Pancakes are one of those magic creations that use only a few simple ingredients - flour, eggs, milk, butter. But I'm a newcomer to making them. This is because Harvey used to always be the one who made them, and he was very good at it.
When he had to stop, for ages he didn't feel like anything brunchy, but lately he's had the urge for mid-morning Saturday pancakes again, which is great. So I've been making them under his guidance. Only that sounds much tidier than what really happened the first time I had a go.
First I asked where the recipe was. "I just use the Edmond's one", he said. So I got it out and showed it to him, because I've learnt from long experience that he doesn't often follow a recipe exactly. Sure enough, he used self-raising flour instead of flour and baking powder, he always used two eggs, and he added "a bit of melted butter". How much, I asked. "Just a bit." Gritting my teeth, I cut off a lump about the size of a walnut and showed it to him. Yes, he said, that was about right.

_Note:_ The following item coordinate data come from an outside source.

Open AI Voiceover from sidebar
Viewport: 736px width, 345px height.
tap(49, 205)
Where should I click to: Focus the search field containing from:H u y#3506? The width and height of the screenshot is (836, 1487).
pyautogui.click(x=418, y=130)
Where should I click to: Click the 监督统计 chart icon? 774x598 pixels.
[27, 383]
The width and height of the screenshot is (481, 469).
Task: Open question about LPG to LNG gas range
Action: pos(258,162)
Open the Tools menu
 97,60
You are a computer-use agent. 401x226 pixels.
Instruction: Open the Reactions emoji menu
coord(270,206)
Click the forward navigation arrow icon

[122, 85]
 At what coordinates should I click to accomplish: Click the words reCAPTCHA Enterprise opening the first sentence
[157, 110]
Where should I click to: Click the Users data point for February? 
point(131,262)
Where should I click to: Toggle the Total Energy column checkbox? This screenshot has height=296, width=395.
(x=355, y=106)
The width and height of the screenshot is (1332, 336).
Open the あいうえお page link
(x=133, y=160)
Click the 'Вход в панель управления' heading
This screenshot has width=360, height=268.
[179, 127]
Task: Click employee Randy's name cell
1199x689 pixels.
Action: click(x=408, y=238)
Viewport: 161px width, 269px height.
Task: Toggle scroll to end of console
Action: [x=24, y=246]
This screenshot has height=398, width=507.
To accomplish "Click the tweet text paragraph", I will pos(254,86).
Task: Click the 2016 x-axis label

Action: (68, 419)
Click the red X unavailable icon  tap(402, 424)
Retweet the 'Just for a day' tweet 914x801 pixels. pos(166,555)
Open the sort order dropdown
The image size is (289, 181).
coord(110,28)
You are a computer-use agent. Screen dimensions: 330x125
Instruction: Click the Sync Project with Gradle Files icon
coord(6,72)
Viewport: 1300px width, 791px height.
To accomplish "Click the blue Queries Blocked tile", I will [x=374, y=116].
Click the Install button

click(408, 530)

I mixed it all together. "Don't mix it too much", he said. "But you said it had to be a really smooth batter." "Yes, but the lumps disappear while you leave it to stand." "It doesn't say anything about leaving it to stand." "Well, I always do." :How long for?" "Oh, about half an hour."
I didn't say a word. I just went off and made myself some toast and peanut butter to keep me going while I waited.
Fortunately we've now got a big Tefal non-stick pan which keeps an even heat and makes really good ones, even on a gas hob. So after the half hour was up I heated it up and got to work. I had to make two different kinds of pancake, because we've always disagreed about how they should be - Harvey likes one giant thickish one, I like two or three thin ones. We both have lemon juice on them, but he likes white sugar, whereas I prefer golden syrup or brown sugar.
Harvey's pancakes (enough for 4 thin ones or 2 big thick ones)
125 grams self-raising flour (it does work better if you weigh rather than measure - this is about one cup plus a heaped tablespoon)
1/8 tsp salt
300 ml (half a pint) milk
Walnut-sized knob of butter, melted
Butter for cooking
Sift the flour and salt together into a large bowl. Make a well in the centre and drop the eggs in, then add milk, and mix gently to make a thin batter. Add melted knob of butter and mix in well. Pour into a jug and leave to stand for half an hour. Meanwhile, get the toppings ready and have the plates ready to warm just before you start cooking.
Heat non-stick pan until hot. Melt a little butter in it, pushing it over the bottom with a non-stick slice. Pour in a little batter and tip the pan to let it flow evenly out to the edges. (If you want a thick one pour in more to start with.) Cook over medium heat until several little bubbles form over the surface. Loosen around the edges with the slice and flip it over - tossing is the easiest way to do this. Turn the heat down a little and cook the other side until it looks a bit brown when you lift the edges. Put on a hot plate, spread with whatever you fancy, roll it up and eat it. Repeat until the batter's all gone.